* **DIRECTIONS**
A) From the article on illegal fishing in Palau, reproduce word for word the part that opens with the words containing "The waters of" and closes with "captains under arrest.".
B) Answer these questions about the article on illegal fishing in Palau:
(i) How large was the fine levied against a Taiwan company in January?
(ii) What was found on board the Vietnamese vessels in June?
(iii) How many other boats had the government seized this year?

Palau has realized that illegal fishing fleets were just not getting the message. Illegal fishing in Palau is not acceptable. Boats have been seized, stripped of their fishing gear and cargo, the captain fined, and still it continued.
A fine of $100,000 was levied against a Taiwan company in January, but still they keep coming. Much of it has to do with the rewards against the risk of being found and the amount of the fines.
The waters of Palau are rich in marine life, not as overfished as in other locations and it is easy to avoid detection.
In June, a small fleet of 6 Vietnamese blue water fishing vessels were found fishing in Palau. On board were eight metric tons of sea cucumbers and reef fish.
The tactics of these fleets were to sneak into reef areas and plunder what they could and then slip out to deeper waters where they are less likely to be seen.
The government followed the same procedures they have done with the other nine boats seized this year.
They brought the fleet into port. They removed and destroyed the fishing gear, removed the cargo and placed the captains under arrest.

* **INFORMATION SUPPLIED**
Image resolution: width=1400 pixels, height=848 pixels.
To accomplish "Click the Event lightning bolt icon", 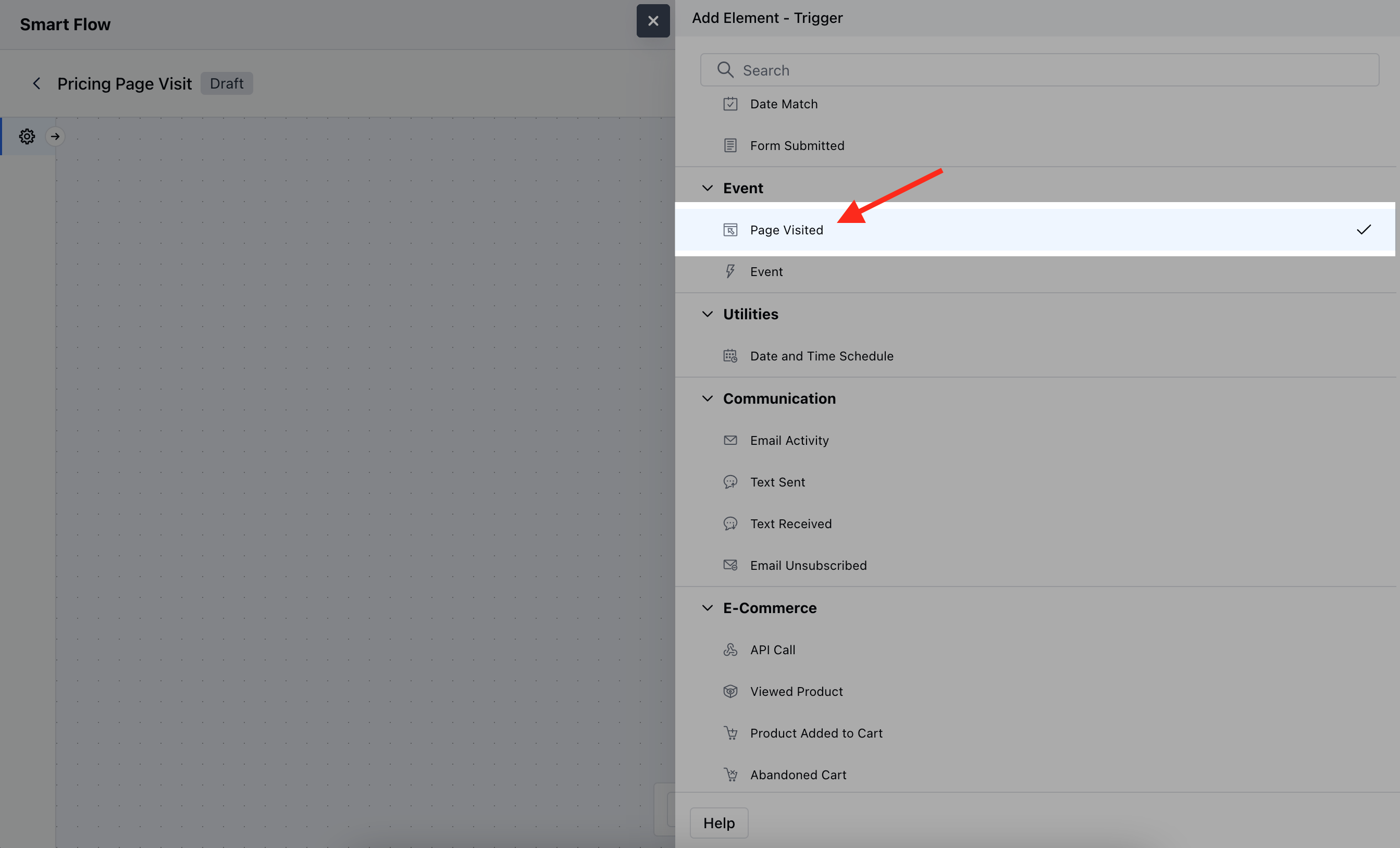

* **EXERCISE SOLUTIONS**
A)
The waters of Palau are rich in marine life, not as overfished as in other locations and it is easy to avoid detection.
In June, a small fleet of 6 Vietnamese blue water fishing vessels were found fishing in Palau. On board were eight metric tons of sea cucumbers and reef fish.
The tactics of these fleets were to sneak into reef areas and plunder what they could and then slip out to deeper waters where they are less likely to be seen.
The government followed the same procedures they have done with the other nine boats seized this year.
They brought the fleet into port. They removed and destroyed the fishing gear, removed the cargo and placed the captains under arrest.

B)
(i) $100,000
(ii) Eight metric tons of sea cucumbers and reef fish
(iii) Nine